No "downside" really exists for sending a thank you note after a job interview, although most job candidates don’t bother to do it. Sending a thank you — if done reasonably well — will definitely not hurt your chances at a job.
Worst case, your thank you will be ignored.
Best case, it will improve the impression you left after the interview, making you stand out from your competitors. Few job candidates send thank yous.
Writing Your Best Thank You
Regardless of how the interview happened — in person, over the telephone, at lunch, or via an online video — a prompt thank you note, to each participant, is appropriate.

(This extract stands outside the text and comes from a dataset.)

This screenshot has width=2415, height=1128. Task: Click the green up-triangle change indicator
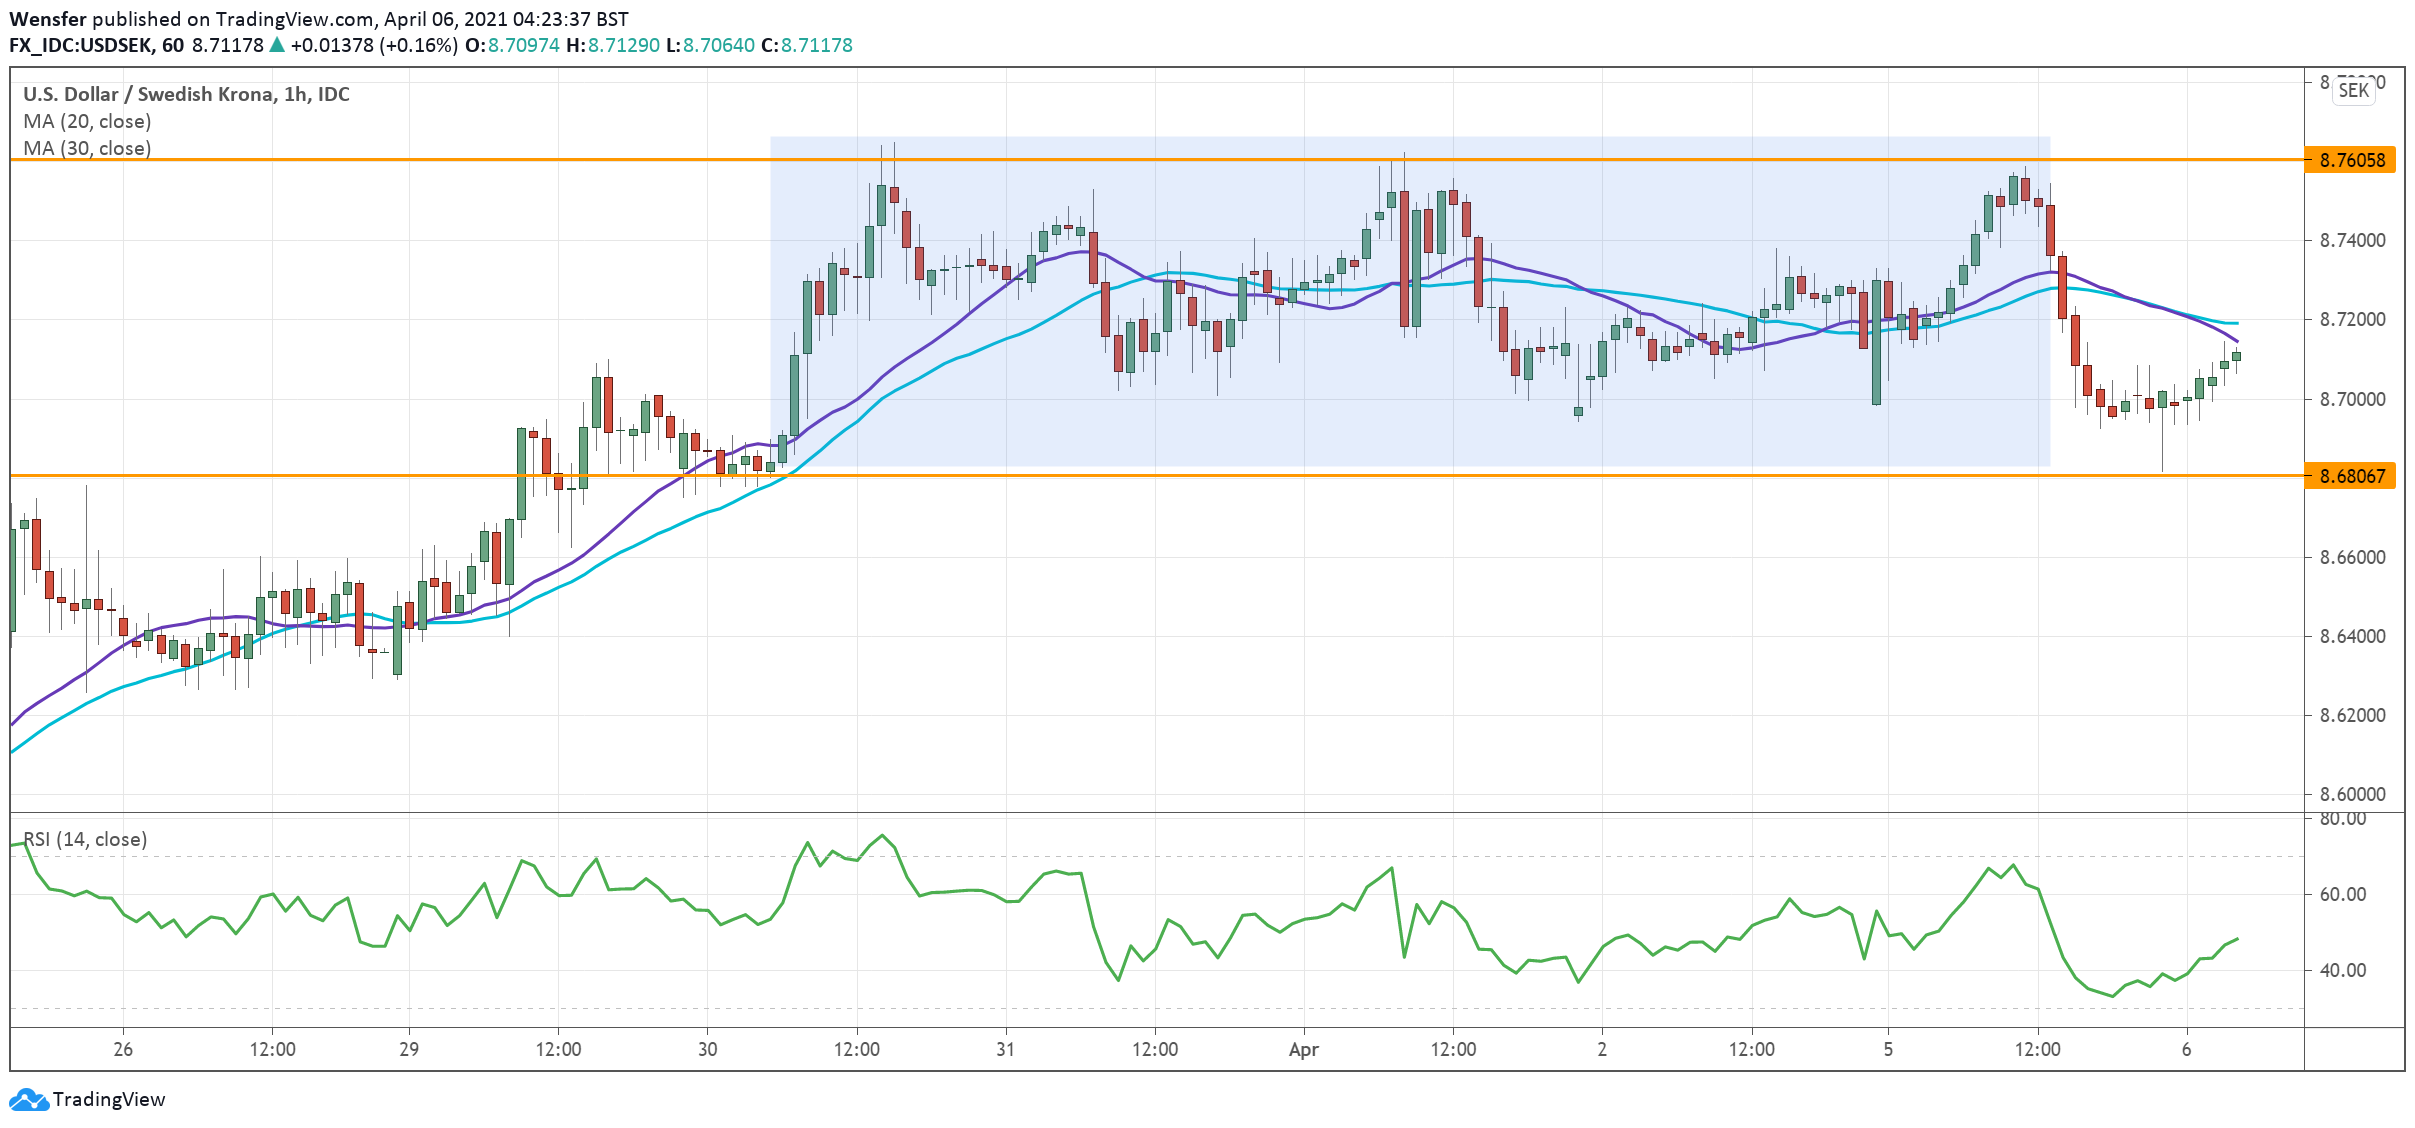tap(275, 45)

When you get home from your job interview, hang up the phone, or disconnect from Skype, look at your job interview notes, dig in, and write your thank you immediately.
In most — but not all — circumstances, email is acceptable.
The Value of Thank You(s)…
Of course, a lot of job seekers think that writing a thank you letter is a waste of time, and hopefully the job seekers you compete with have that attitude — because it is wrong.
A recent CareerBuilder survey** showed that 22% of employers are less likely to hire a candidate who does not send a thank you, and 91% like being thanked, according to an Accountemps survey*. So, you can be pretty sure that sending a thank you note won’t hurt your chances at the job.
Let’s look at the value of this thank you :
Impresses employers with your follow-through.
Shows courtesy toward the interviewer.
Shows your understanding of professional courtesy.
Conveys your interest in the position.
Provides you an opportunity to get back in front of the employer again, in case you have faded from the memory of an employer who met too many people too quickly
Allows you to introduce information that you neglected to mention in the interview.
Allows you to clarify anything that you don’t think you communicated well during the interview.
Demonstrates your skill at written (or emailed) communications.
Meets your competition so you don’t lose an opportunity simply because your competitor sent a thank you.
In the end, you have much more to gain than to lose by writing the thank you notes. And, if you don’t write the thank you, you may blow the opportunity nearly 25% of the time (yikes !).